Inductors have self-resonance.

Even air-core inductors have parasitic capacitance that reacts with the inductance to cause a primary resonance. A parallel L-C circuit has very high impedance at its resonance, then looks like a capacitor above that frequency.

Whether such an inductor would provide useful filtering of RF noise frequencies depends on its design (L, C, R) and the noise spectrum. Consider that such a device is installed. The remaining sections of cable are then free to resonate, since the inductor will present an impedance mismatch to the cable sections. The inductor would be confronted with the high level resonance tones. Even if it blocked them effectively, they could still induce noise into nearby cables.
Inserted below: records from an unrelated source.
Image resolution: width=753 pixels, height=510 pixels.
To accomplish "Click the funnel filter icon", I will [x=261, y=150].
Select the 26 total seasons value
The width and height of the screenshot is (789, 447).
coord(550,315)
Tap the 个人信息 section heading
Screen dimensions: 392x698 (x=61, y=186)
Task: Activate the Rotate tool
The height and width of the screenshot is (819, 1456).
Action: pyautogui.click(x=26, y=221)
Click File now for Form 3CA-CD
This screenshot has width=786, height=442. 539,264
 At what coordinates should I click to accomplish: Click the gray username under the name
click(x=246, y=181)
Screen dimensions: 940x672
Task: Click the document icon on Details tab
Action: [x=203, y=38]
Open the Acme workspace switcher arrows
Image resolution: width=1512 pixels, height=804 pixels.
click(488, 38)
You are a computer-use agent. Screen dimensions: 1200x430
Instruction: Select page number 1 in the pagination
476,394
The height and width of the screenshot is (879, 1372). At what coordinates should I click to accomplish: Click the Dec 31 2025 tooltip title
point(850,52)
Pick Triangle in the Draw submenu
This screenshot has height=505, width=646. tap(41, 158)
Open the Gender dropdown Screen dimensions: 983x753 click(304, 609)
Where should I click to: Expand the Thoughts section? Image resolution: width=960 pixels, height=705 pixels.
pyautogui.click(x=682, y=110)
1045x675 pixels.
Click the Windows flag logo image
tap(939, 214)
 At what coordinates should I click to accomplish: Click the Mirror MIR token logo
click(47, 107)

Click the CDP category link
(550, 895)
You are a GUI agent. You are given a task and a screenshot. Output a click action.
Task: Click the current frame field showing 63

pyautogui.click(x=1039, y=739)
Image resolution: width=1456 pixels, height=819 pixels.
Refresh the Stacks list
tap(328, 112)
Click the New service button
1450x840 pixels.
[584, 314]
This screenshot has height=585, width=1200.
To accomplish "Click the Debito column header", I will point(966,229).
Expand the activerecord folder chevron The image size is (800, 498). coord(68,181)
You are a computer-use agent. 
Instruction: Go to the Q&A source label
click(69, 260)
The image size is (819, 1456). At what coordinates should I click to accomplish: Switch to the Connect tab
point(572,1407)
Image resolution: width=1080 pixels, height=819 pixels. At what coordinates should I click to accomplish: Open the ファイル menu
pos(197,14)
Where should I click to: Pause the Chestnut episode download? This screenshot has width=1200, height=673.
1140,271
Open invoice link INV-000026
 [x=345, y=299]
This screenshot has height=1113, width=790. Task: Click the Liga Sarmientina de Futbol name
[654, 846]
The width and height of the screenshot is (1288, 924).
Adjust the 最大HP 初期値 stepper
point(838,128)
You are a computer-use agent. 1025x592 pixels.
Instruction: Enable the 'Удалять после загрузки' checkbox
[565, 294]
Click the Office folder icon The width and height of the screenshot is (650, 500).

The Power Wraps work by dissipating the energy in the standing waves. They do this by forcing the magnetic components of the standing waves to generate circulating currents in a resistive medium. Resistance causes damping, while reactance simply reflects the energy somewhere else where it can do mischief. Making the cables highly resistive would also prevent resonance, but would create impedance problems for the audio signal. There are some resistive interconnect cables designed for this purpose (I can't speak to whether they sound at all good), but obviously power cords and speaker cables could not be made this way.

Another approach to reducing the levels of standing waves on cables is to provide effective impedance matching at the ends. It is the impedance mismatches of audio connectors that permit audio cables to resonate. I've had good results by providing R-C networks at the ends of my speaker cables, where R is 10 to 20 ohms, and C is 0.01 microfarads. These do not affect audio frequencies, but absorb energy from standing waves. It is necessary to bypass the capacitor with smaller units to have effective filtering into the UHF, as most capacitors in the 0.01 microfarad size have self-resonant frequencies (yes, every capacitor has parasitic series inductance) in the 15 to 21 MHz range, and we want a filter that works up to at least 50 MHz. Thus, use good, non-magnetic resistors.

I have not experimented with interconnect cables this way, but there is no reason why it would not work if suitable resistors and capacitors were used.

Finally, a cheap parallel noise filter for the AC line consists of a filament transformer with an R-C filter on the secondary. R is chosen to look like 120 ohms to the AC (use the square of the turns ratio to calculate impedance transformation), and C is chosen to respect the power rating of the resistor for 60 Hz operation. Never exceed half the rated power of a resistor, so keep the power down to a quarter watt for a half-watt resistor.

This noise filter provides a rough match to the AC wiring characteristic impedance, even through the outlet and plug, and the transformer core provides spike protection and additional energy loss mechanisms. The larger the core, the better it works.